Price of imports of SSP should not be considered for the project, because of very high inland transport costs; such prices are only accessible to export crop farmers. Because there is no market price available, and because it will be difficult to obtain such information, I suggest we consider a price of SSP and ESP resulting from it (for phase 2), by considering a price that will give 12% return to Phase 1 of the project. 12% return for a mining project is a good return because in constant money value and considering opportunity cost of capital of 5%. If opportunity cost of capital - less inflation risk - is higher than 5%, I suggest considering that cost of capital plus 7%.
Once these prices are established, they can be tested on the market with export crop farmers and "poor farmers" doing interviews and consulting with ministry of agriculture, professionals and university specialists in Uganda. The fact finding question is to know whether the quality of fertilizer proposed ie. ESP is a utility for both producer and consumer and if the price set for the exchange is correct ie. affordable. If affordable for export crop farmers but not for "poor farmers", then a form of subsidy may have to be considered.

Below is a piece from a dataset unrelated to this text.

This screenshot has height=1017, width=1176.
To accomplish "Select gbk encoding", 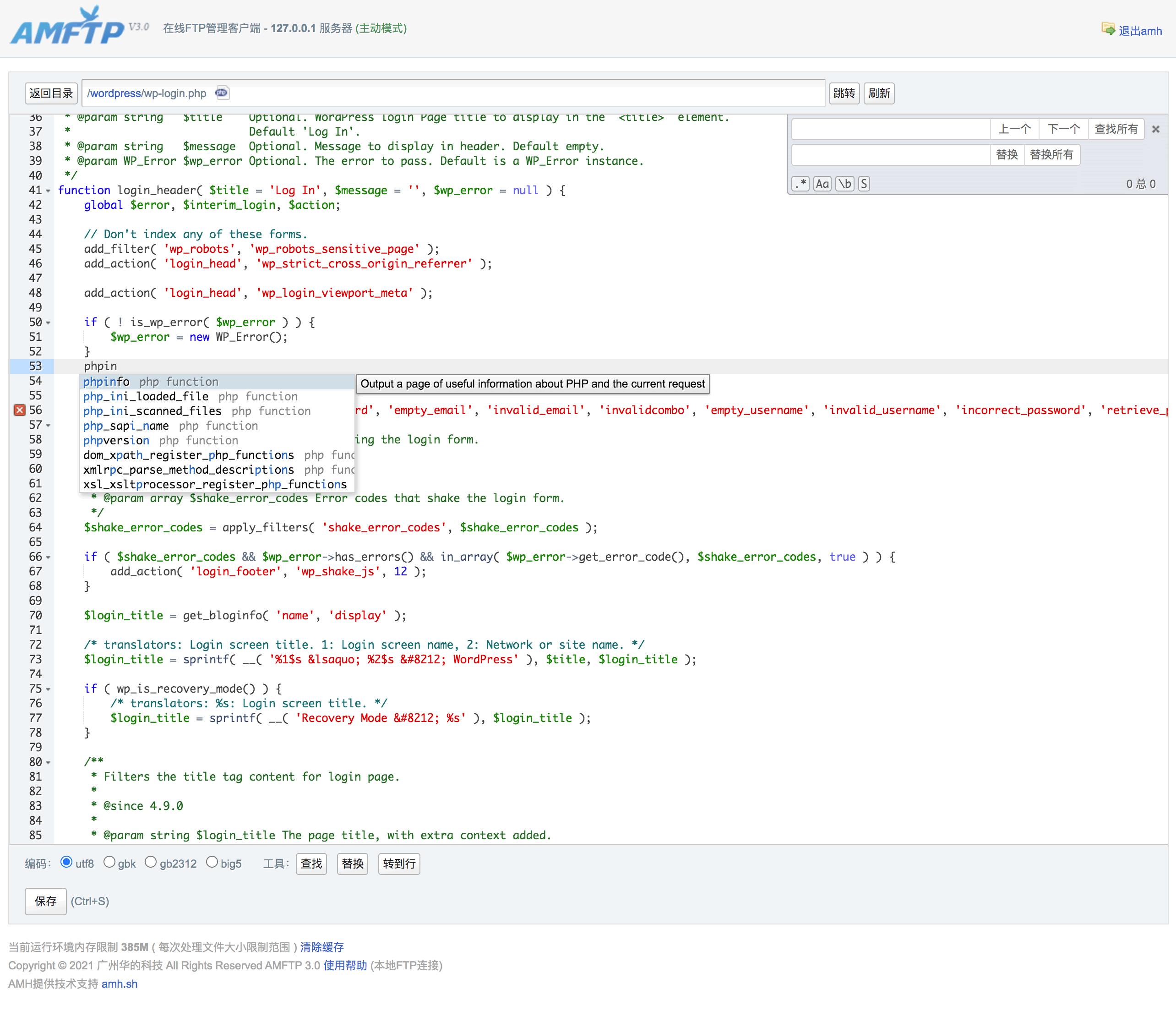I will [109, 862].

Just for an exercise, I tried this method with the financial study that we did in 2009, where we were producing SSP (18% P205) and TSP (45% P205). TSP price calculated from SSP would be 45/18 more ie. 2.5 more. The SSP price that give 12% IRR is 250$/t and 620$/t for TSP.
2: Concentrates for exports:
Concentrates for exports is a question mark depending on the cost of railway transport, port handling and shipping cost. I have considered export of concentrates as an incremental project of phase 2, ie. a phase 3. On the basis of 500ktpa of concentrates destined to GSFC's Baroda site in India. Likewise as for SSP. Phase 3 will therefore be an incremental capital and operating cost whose rate of return should be considered independently. Likewise as for SSP and ESP, I suggest to consider a price giving 12% rate of return for this increment. It will be for GSFC with NML, after adding transport and sea cost, to calculate whether the landed cost Baroda is competitive.
Conclusion: Having reached this stage of the trade-off study of options for developing the project, the capacity of the phosacid plant is the only parameter to play with. We can run basic economic calculations with different combinations of phosacid capcity and mine lifetime; the shorter the lifetime, the higher is capacity, with a upper limit here. Also I strongly believe that we should visit agriculturalists to obtain quotes from them on quantity, quality of fertilizer and prices they are willing to pay, on the basis of this trade-off study.
The project is based on 120ktpa P2O5 phosphoric acid capacity which is used to transform all the concentrate produced to ESP 36% P2O5. Concentrates from mined ore are produced in two streams: one representing 72% of total has a P2O5 content of 40-42% P2O5; the second representing 28% of total has a P2O5 content of 33% P2O5. The concentrate of the second stream is used to produce SSP 18-20% P2O5; the concentrate of the first stream is used to produce phosphoric acid. This acid is used to futher acidulate the SSP produced to ESP increasing its P2O5 to 36%. ESP produced is 460ktpa.
The alternatives depicted in the tree (link) can be considered in the diagram (link) in the following manner: exports of concentrates to India by building a second concentration plant of same capacity; exports of ESP to India by building a second phosporic acid plant of same capacity 120ktpa. In case of excess of ESP for local/regional market, such excess can be exported.